O que vou partilhar trata-se de um pequeno cálculo, nu e cru, sobre o peso real das "coisas" que consumimos ao longo de uma vida, numa média de 80 anos (actual Esperança de Vida à Nascença).

Até há cerca de 12.000 anos o ser humano pouco mais consumia que os restantes animais. Cobria-se com umas peles, usava uns quantos galhos para improvisar uns abrigos – que cobria também com peles – e queimava lenha que recolhia do chão. A vida era efémera e convinha viajar leve e ligeiro, fosse por mudanças naturais ou pela chegada de competidores.

Quando nos tornámos sedentários, com o desenvolvimento da agricultura, a coisa mudou de figura. A previsão de ficarmos uns tempos, ou mesmo a vida toda, no mesmo local, fez-nos acumuladores. Queríamos coisas que tornassem as nossas existências mais confortáveis. E tem sido esse o percurso do ser humano: uma busca pelo conforto e segurança. O que nos leva à questão: quanto pesam as nossas escolhas? Qual a proporção que cada uma das grandes categorias de “coisas” tem na nossa vida?

Começando por aquilo que todos queremos e precisamos: uma casa. Considerando uma média de 3 pessoas a viverem num T2, temos entre 12 a 18 toneladas por pessoa. Temos de duplicar este valor para considerar a água gasta no processo bem como todos os materiais desperdiçados e o combustível para transportar as matérias-primas até ao local da construção. Uma casa, a não ser em caso de catástrofes, mesmo que mude de residentes será sempre usada, pelo que podemos considerar uma média de 30 toneladas, usando a construção tradicional em tijolo e betão. Juntemos-lhes mais duas toneladas pelos móveis e aparelhos domésticos e ficamos com 32 toneladas.

A seguir, o que se nos afigura de mais pesado será o automóvel. Hoje, um familiar compacto, a categoria mais vendida entre nós, terá tonelada e meia. Se ao longo de 80 anos estabelecermos duas a três trocas de automóvel para cada duas pessoas e meia (média portuguesa) temos cerca de 4,5 toneladas a dividir pelas tais 2,5 pessoas o que dará 1,8 tonelada de automóvel por pessoa. Junta-se o combustível. Com base nos números anteriores poderemos estabelecer um intervalo entre 10 a 20 toneladas.

Objectos de uso pessoal, roupa e calçado adequados para um clima como o nosso, livros e discos (tendem a baixar com a desmaterialização dos conteúdos), brinquedos e gadgets (os brinquedos dos adultos) poderão, no seu conjunto, chegar à meia tonelada. Para jornais e revistas, sem ser muito consumistas, em 80 anos podemos facilmente gastar 2,5 toneladas de papel. Acrescentamos quase outro tanto no combustível que foi necessário para os produzir e transportar até nós e ficamos pelas 4,5 toneladas.

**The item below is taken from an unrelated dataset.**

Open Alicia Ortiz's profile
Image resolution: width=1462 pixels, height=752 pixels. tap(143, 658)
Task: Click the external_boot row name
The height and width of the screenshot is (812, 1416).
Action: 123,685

Higiene pessoal e doméstica. Entre descargas, banhos, lavagem de roupa, louça e limpeza da casa, chegamos rapidamente aos 80 litros de água por dia, o que dará a nada menos de 2.336 toneladas ao fim de 80 anos. Uma fatia considerável.

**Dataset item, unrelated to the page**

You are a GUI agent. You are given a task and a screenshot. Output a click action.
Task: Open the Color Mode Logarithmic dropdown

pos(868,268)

Falta a alimentação. Sejamos simples e diretos. Uma alimentação omnívora gera um consumo de cerca de 3 a 6 toneladas de água por dia (100g de carne de pecuária intensiva geram um consumo de 2.300 litros de água). Ficamos pelo meio e já estaremos a ser optimistas. Serão portanto 4,5 toneladas por dia. O que nos dará perto de 130.000 toneladas ao fim de 80 anos. Já se considerarmos uma alimentação de origem estritamente vegetal, este valor é de 1/12, ou seja, cerca de 10.833 toneladas.

Num quadro resumo, que um gráfico não tem leitura tal a assimetria dos dados:

— habitação 32 ton

— automóvel 15 ton

— objectos de uso pessoal 0,5 ton

— jornais e revistas 4,5 ton

— higiene pessoal e doméstica 2.336 ton

— alimentação omnívora 130.000 ton

— alimentação 100% vegetal 10.833 ton

— Total omnívoro 132.388 ton

— Total 100% vegetal 13.221 ton

O que podemos concluir da leitura destes números? Uma conclusão imediata é a de que continuamos essencialmente animais. A nossa vida e os nossos maiores esforços, mesmo que hoje não nos apercebamos disso, está focada na satisfação da mais básica das necessidades animais: comer. A outra é também notória. Podemos e devemos trabalhar para um melhor aproveitamento dos recursos, tentar ter casas mais sustentáveis, usar melhor os transportes, ser menos consumistas e até sermos poupados com a nossa higiene. Sem dúvida. Todo o esforço conta. Mas onde significativamente podemos fazer a diferença é mesmo no que colocamos no prato.